Spettacolo
Era il 1975 quando un film strano, quasi indecifrabile, usciva nelle sale senza lasciare il segno. Al botteghino fu un disastro, la critica lo accolse con diffidenza e sembrava destinato a un rapido oblio. Eppure, contro ogni previsione, quella pellicola diventò uno dei più longevi cult della storia del cinema: The Rocky Horror Picture Show. Diretto da Jim Sharman e tratto da un musical teatrale scritto da Richard O’Brien, era un concentrato esplosivo di musica glam, travestitismo, fantascienza kitsch e liberazione sessuale. Un'opera fuori da ogni schema, che all'inizio spiazzò perfino il pubblico più aperto. Ma qualcosa, sotto la superficie, stava nascendo. Fu nei cinema di mezzanotte che Rocky Horror trovò il suo habitat naturale. In quelle proiezioni notturne cominciò a radunarsi un pubblico affezionato, pronto a trasformare ogni visione in una festa collettiva, cantando le canzoni, rispondendo ai dialoghi, travestendosi come i personaggi. Oggi è considerato un simbolo della cultura queer, un inno sfrontato alla libertà di essere sé stessi. La sua forza non sta solo nella colonna sonora che mescola rock e musical in modo irresistibile, ma anche nel messaggio dirompente che ha saputo lanciare: rompere le regole, abbattere le etichette, ridere dell’ordinario. Una sfida all’omologazione che continua a parlare a generazioni diverse.
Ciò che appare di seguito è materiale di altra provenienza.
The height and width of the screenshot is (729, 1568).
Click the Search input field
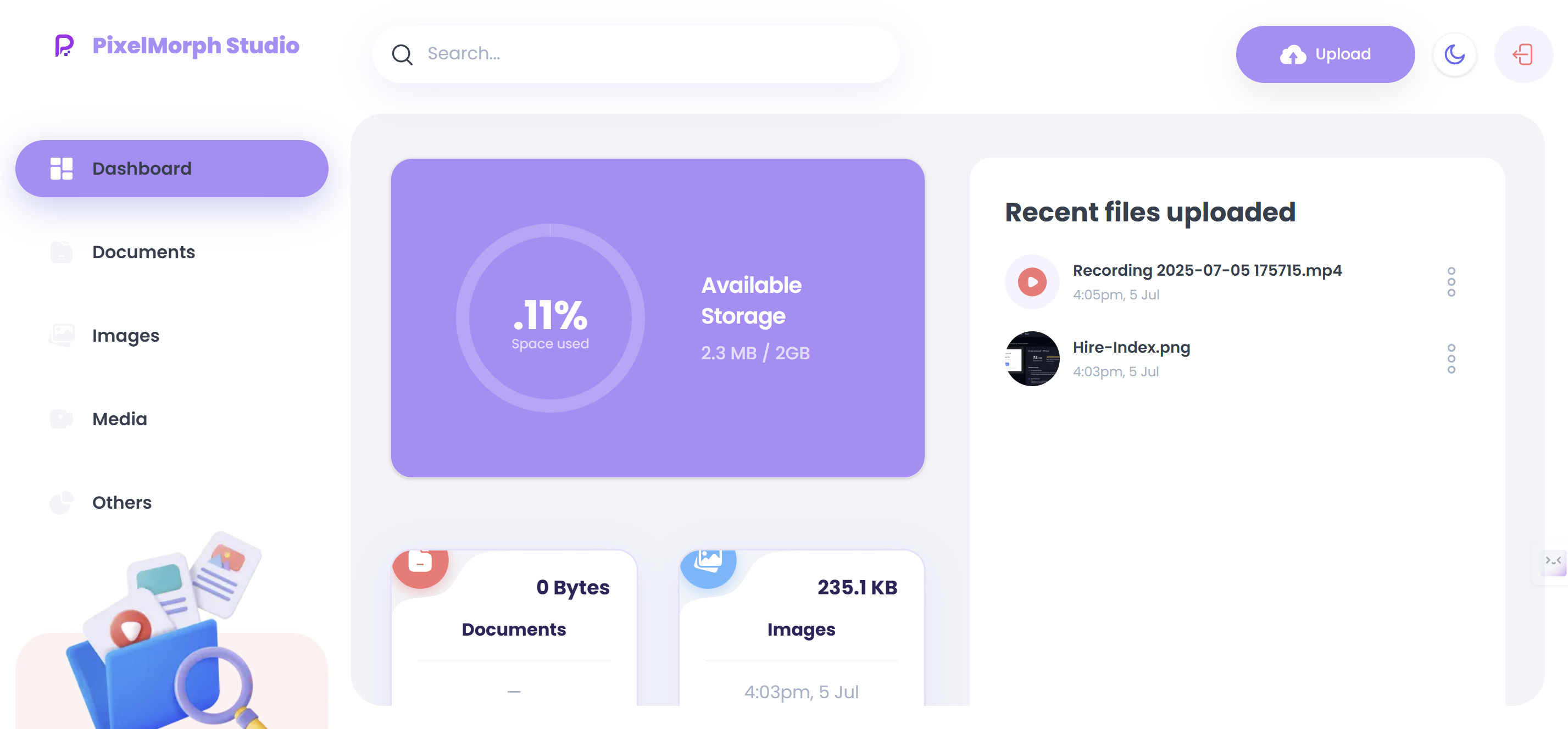point(636,55)
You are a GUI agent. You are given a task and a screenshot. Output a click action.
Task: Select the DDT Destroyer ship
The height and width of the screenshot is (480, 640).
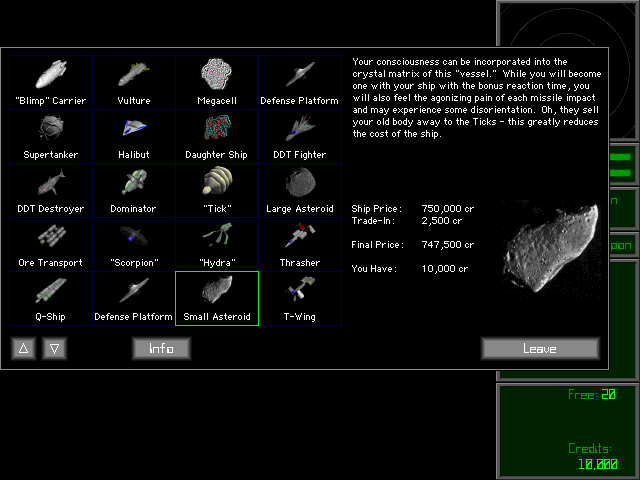tap(51, 190)
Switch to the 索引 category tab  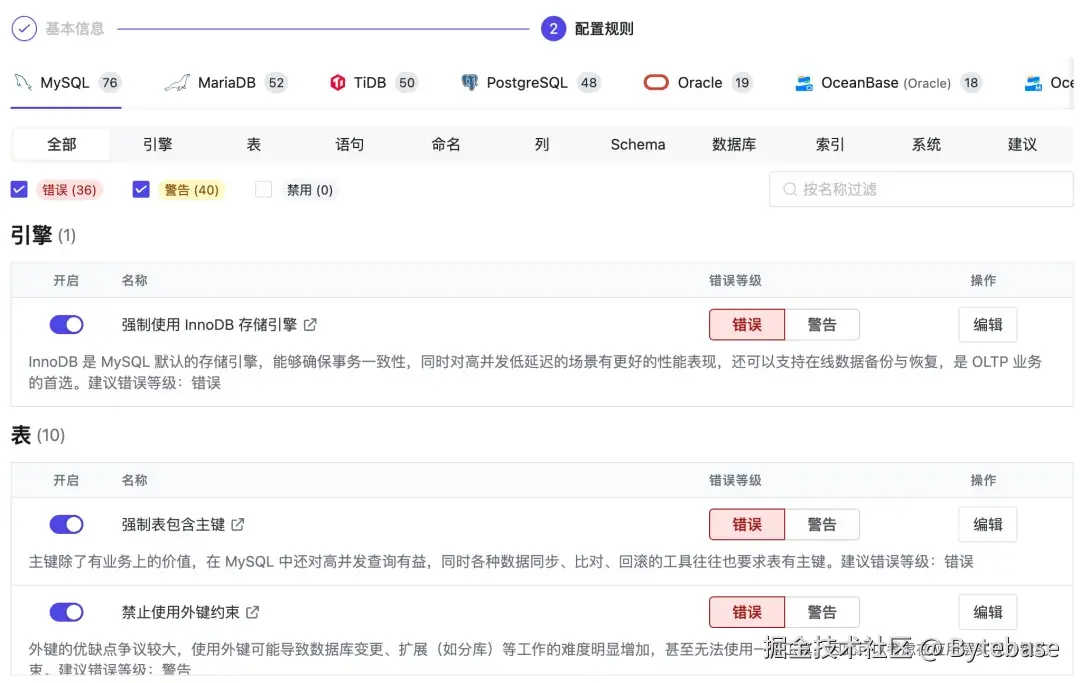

Sul grande schermo brillano ancora Tim Curry nei panni del provocatorio Frank-N-Furter, Susan Sarandon in quelli della sposa ingenua catapultata in un mondo fuori controllo, e lo stesso O’Brien nel ruolo grottesco di Riff-Raff. Dopo mezzo secolo, il film ritorna in una nuova veste: dal 27 ottobre 2025 sarà nuovamente nelle sale italiane in versione restaurata in 4K, distribuito dalla Cineteca di Bologna nell’ambito del progetto Il Cinema Ritrovato, affiancato dal documentario Strange Journey che racconta la sua incredibile storia.